**Do this**
Copy the data below verbatim, starting with the line that contains "Select the Total Impressions metric card" and ending after the line that contains "click(990, 59)". Include both of those lines and nothing outside that span.

Items from a data source:
>>>>>
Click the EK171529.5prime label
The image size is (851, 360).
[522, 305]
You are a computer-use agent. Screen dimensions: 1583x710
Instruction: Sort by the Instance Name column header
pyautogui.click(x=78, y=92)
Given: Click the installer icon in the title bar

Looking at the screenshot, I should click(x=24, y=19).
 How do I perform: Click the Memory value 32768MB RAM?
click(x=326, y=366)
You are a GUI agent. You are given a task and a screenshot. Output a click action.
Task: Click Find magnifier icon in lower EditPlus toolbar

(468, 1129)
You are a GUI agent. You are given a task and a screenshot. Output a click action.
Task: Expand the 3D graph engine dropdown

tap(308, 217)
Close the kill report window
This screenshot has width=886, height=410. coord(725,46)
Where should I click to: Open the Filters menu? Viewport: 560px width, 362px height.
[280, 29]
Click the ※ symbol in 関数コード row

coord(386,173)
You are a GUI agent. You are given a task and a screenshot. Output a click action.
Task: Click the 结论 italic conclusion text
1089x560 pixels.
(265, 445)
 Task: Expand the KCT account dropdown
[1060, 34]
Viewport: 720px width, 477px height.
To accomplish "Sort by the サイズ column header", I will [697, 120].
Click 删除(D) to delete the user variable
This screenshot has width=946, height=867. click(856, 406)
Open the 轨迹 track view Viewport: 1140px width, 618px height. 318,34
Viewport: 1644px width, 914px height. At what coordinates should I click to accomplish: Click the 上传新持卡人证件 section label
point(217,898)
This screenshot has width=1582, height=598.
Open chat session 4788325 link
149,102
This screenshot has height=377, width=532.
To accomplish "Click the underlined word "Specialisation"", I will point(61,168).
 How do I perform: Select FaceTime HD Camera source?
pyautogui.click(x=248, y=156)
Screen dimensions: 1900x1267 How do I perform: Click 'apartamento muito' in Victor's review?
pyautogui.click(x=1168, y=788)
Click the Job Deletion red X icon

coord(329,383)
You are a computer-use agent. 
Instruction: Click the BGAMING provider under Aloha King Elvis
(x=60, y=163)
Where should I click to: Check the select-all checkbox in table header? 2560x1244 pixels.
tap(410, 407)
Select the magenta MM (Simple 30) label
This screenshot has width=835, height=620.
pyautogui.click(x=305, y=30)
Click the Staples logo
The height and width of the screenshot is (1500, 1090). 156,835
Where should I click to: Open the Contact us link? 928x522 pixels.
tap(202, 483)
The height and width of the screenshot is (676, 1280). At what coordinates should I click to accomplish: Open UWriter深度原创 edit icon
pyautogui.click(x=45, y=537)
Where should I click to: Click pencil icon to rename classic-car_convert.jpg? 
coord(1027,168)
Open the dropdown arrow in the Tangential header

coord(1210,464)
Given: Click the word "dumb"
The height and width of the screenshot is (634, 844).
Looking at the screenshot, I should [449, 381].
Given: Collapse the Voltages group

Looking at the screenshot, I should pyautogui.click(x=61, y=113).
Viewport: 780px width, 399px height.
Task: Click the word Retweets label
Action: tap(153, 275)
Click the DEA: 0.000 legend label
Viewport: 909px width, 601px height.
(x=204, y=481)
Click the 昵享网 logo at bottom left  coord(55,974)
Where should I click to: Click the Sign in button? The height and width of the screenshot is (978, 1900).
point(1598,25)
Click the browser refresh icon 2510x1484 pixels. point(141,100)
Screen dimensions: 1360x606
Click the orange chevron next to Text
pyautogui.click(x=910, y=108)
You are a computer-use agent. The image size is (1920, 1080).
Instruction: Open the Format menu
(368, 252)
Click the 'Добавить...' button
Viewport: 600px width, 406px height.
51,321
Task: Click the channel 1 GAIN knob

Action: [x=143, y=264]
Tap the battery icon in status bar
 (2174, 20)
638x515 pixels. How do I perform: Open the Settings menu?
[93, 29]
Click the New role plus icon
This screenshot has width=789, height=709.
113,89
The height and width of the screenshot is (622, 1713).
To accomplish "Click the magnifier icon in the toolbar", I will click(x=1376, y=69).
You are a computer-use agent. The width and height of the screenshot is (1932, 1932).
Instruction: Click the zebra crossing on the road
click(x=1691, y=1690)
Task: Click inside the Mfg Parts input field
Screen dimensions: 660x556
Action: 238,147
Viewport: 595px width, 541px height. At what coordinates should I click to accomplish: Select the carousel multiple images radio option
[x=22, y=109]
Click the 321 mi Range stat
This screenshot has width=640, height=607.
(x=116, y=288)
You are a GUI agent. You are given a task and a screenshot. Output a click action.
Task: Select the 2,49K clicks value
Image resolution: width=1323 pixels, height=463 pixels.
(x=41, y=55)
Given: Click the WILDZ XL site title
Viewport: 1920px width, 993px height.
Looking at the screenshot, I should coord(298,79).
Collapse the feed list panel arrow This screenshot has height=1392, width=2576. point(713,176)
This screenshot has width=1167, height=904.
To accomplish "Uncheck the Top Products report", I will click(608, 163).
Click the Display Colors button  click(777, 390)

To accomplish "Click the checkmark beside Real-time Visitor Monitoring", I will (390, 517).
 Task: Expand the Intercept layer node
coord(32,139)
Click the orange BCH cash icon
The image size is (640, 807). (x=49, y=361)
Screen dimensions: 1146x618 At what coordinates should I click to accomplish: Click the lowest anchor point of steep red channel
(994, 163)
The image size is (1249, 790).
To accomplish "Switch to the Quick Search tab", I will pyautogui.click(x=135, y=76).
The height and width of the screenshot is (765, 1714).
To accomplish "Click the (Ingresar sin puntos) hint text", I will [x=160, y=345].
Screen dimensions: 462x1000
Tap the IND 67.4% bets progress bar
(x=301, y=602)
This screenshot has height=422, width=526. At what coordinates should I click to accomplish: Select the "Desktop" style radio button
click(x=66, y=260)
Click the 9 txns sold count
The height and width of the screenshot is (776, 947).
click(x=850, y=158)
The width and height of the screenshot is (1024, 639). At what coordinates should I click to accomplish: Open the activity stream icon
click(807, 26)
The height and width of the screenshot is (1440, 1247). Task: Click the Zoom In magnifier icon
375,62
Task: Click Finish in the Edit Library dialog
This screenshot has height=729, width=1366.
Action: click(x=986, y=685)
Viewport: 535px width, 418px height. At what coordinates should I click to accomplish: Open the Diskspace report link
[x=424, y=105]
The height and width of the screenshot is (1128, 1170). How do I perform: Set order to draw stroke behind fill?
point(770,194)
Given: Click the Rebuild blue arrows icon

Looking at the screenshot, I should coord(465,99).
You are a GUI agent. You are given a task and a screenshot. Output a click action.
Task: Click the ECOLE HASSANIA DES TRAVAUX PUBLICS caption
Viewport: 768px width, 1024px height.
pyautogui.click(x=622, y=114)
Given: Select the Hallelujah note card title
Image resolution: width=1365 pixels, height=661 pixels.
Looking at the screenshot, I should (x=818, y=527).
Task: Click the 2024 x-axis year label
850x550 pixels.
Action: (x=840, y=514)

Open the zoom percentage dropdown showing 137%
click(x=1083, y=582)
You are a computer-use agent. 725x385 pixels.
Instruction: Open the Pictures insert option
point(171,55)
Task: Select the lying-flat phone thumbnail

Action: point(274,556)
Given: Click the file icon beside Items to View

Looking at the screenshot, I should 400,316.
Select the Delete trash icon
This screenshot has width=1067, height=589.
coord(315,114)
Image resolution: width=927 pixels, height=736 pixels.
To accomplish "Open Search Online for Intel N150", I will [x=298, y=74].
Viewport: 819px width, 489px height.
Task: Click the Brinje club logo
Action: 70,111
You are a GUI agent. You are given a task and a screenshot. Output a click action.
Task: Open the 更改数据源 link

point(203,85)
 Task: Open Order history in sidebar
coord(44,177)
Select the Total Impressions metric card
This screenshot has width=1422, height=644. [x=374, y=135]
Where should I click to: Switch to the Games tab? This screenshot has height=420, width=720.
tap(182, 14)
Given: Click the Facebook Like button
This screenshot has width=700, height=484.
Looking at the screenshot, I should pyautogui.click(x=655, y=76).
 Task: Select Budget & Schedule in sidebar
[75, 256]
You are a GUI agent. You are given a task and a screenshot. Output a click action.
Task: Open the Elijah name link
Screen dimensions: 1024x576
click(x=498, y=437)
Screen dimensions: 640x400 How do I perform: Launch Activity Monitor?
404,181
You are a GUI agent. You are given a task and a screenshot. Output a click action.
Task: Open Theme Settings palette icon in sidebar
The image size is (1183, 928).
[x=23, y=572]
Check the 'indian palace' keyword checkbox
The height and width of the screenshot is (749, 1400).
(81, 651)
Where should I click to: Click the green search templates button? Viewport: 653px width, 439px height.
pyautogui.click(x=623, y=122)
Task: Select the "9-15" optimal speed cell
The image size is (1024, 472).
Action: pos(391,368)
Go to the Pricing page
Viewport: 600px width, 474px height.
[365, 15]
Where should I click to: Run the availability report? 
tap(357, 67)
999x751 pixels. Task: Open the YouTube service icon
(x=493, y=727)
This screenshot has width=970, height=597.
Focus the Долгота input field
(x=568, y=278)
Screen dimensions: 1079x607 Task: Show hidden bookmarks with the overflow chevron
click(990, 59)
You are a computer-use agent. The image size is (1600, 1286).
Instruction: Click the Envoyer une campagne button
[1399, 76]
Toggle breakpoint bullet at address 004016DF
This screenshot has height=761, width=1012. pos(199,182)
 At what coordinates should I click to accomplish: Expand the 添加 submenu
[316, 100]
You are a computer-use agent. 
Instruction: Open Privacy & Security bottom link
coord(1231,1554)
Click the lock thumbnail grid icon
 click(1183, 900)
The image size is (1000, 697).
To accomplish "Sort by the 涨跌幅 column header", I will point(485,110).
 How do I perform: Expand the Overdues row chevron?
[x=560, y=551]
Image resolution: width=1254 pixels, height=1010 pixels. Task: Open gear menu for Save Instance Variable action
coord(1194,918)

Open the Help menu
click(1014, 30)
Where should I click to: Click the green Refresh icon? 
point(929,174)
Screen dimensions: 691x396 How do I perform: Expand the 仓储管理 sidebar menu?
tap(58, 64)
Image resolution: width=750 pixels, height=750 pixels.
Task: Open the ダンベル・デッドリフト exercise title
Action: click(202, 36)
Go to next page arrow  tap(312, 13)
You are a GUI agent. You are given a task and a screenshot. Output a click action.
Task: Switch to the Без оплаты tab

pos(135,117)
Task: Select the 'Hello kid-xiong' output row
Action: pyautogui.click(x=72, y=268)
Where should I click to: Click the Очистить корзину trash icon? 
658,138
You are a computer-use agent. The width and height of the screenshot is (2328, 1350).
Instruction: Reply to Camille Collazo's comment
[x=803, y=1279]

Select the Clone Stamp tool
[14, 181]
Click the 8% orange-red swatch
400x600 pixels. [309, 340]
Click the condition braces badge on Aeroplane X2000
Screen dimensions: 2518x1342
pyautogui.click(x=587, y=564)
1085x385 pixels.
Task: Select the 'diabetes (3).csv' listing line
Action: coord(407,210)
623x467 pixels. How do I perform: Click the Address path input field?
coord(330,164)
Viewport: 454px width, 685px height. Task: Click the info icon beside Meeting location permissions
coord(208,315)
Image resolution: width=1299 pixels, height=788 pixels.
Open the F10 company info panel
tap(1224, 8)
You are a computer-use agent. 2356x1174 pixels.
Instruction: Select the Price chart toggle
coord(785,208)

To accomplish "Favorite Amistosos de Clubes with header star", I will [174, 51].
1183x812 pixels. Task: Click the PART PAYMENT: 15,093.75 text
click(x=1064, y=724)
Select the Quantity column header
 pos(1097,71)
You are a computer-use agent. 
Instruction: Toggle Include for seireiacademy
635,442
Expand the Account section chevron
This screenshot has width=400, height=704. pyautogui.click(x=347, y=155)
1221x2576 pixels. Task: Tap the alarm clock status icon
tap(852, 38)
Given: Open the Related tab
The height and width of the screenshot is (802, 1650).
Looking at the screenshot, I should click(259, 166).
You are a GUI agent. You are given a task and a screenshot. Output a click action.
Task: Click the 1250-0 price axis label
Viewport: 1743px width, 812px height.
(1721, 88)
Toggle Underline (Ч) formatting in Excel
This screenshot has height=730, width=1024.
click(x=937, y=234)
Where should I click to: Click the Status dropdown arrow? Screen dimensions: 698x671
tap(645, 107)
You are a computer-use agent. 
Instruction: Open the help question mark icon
<<<<<
**Problem solution**
Select the Total Impressions metric card
This screenshot has width=1422, height=644. [x=374, y=135]
Where should I click to: Switch to the Games tab? This screenshot has height=420, width=720.
tap(182, 14)
Given: Click the Facebook Like button
This screenshot has width=700, height=484.
Looking at the screenshot, I should pyautogui.click(x=655, y=76).
 Task: Select Budget & Schedule in sidebar
[75, 256]
You are a GUI agent. You are given a task and a screenshot. Output a click action.
Task: Open the Elijah name link
Screen dimensions: 1024x576
click(x=498, y=437)
Screen dimensions: 640x400 How do I perform: Launch Activity Monitor?
404,181
You are a GUI agent. You are given a task and a screenshot. Output a click action.
Task: Open Theme Settings palette icon in sidebar
The image size is (1183, 928).
[x=23, y=572]
Check the 'indian palace' keyword checkbox
The height and width of the screenshot is (749, 1400).
(81, 651)
Where should I click to: Click the green search templates button? Viewport: 653px width, 439px height.
pyautogui.click(x=623, y=122)
Task: Select the "9-15" optimal speed cell
The image size is (1024, 472).
Action: pos(391,368)
Go to the Pricing page
Viewport: 600px width, 474px height.
[365, 15]
Where should I click to: Run the availability report? 
tap(357, 67)
999x751 pixels. Task: Open the YouTube service icon
(x=493, y=727)
This screenshot has width=970, height=597.
Focus the Долгота input field
(x=568, y=278)
Screen dimensions: 1079x607 Task: Show hidden bookmarks with the overflow chevron
click(990, 59)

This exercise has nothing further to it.